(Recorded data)
────────────────
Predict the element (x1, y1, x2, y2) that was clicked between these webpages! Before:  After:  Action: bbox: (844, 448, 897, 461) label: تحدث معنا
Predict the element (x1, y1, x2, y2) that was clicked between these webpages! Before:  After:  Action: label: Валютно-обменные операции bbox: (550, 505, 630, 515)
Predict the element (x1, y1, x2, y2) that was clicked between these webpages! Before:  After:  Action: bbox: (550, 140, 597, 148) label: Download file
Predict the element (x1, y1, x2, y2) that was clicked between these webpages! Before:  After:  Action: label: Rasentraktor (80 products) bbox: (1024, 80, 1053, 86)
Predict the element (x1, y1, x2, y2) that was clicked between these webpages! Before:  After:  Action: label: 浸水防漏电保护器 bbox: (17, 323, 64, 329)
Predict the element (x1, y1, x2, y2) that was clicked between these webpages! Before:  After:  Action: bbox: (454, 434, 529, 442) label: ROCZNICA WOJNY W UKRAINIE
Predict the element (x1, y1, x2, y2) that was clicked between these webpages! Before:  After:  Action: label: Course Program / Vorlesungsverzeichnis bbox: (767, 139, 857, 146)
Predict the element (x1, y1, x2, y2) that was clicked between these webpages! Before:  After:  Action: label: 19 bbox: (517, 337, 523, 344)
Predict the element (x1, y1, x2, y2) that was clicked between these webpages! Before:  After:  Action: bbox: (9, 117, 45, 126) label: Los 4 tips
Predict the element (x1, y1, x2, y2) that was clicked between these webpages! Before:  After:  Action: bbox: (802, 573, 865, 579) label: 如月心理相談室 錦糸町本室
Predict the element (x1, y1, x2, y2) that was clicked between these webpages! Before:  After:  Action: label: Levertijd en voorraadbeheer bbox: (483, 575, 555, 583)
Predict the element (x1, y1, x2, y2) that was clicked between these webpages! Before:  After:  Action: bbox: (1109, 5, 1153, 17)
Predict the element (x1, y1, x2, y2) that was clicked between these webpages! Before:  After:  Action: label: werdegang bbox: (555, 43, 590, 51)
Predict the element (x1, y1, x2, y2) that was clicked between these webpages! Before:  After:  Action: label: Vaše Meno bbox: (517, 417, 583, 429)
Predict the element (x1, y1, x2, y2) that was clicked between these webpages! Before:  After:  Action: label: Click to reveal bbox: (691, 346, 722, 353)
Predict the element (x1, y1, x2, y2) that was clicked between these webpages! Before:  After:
────────────────
Copy out the records above word for word, without changing any of them.

Output for this task:
Predict the element (x1, y1, x2, y2) that was clicked between these webpages! Before:  After:  Action: bbox: (844, 448, 897, 461) label: تحدث معنا
Predict the element (x1, y1, x2, y2) that was clicked between these webpages! Before:  After:  Action: label: Валютно-обменные операции bbox: (550, 505, 630, 515)
Predict the element (x1, y1, x2, y2) that was clicked between these webpages! Before:  After:  Action: bbox: (550, 140, 597, 148) label: Download file
Predict the element (x1, y1, x2, y2) that was clicked between these webpages! Before:  After:  Action: label: Rasentraktor (80 products) bbox: (1024, 80, 1053, 86)
Predict the element (x1, y1, x2, y2) that was clicked between these webpages! Before:  After:  Action: label: 浸水防漏电保护器 bbox: (17, 323, 64, 329)
Predict the element (x1, y1, x2, y2) that was clicked between these webpages! Before:  After:  Action: bbox: (454, 434, 529, 442) label: ROCZNICA WOJNY W UKRAINIE
Predict the element (x1, y1, x2, y2) that was clicked between these webpages! Before:  After:  Action: label: Course Program / Vorlesungsverzeichnis bbox: (767, 139, 857, 146)
Predict the element (x1, y1, x2, y2) that was clicked between these webpages! Before:  After:  Action: label: 19 bbox: (517, 337, 523, 344)
Predict the element (x1, y1, x2, y2) that was clicked between these webpages! Before:  After:  Action: bbox: (9, 117, 45, 126) label: Los 4 tips
Predict the element (x1, y1, x2, y2) that was clicked between these webpages! Before:  After:  Action: bbox: (802, 573, 865, 579) label: 如月心理相談室 錦糸町本室
Predict the element (x1, y1, x2, y2) that was clicked between these webpages! Before:  After:  Action: label: Levertijd en voorraadbeheer bbox: (483, 575, 555, 583)
Predict the element (x1, y1, x2, y2) that was clicked between these webpages! Before:  After:  Action: bbox: (1109, 5, 1153, 17)
Predict the element (x1, y1, x2, y2) that was clicked between these webpages! Before:  After:  Action: label: werdegang bbox: (555, 43, 590, 51)
Predict the element (x1, y1, x2, y2) that was clicked between these webpages! Before:  After:  Action: label: Vaše Meno bbox: (517, 417, 583, 429)
Predict the element (x1, y1, x2, y2) that was clicked between these webpages! Before:  After:  Action: label: Click to reveal bbox: (691, 346, 722, 353)
Predict the element (x1, y1, x2, y2) that was clicked between these webpages! Before:  After:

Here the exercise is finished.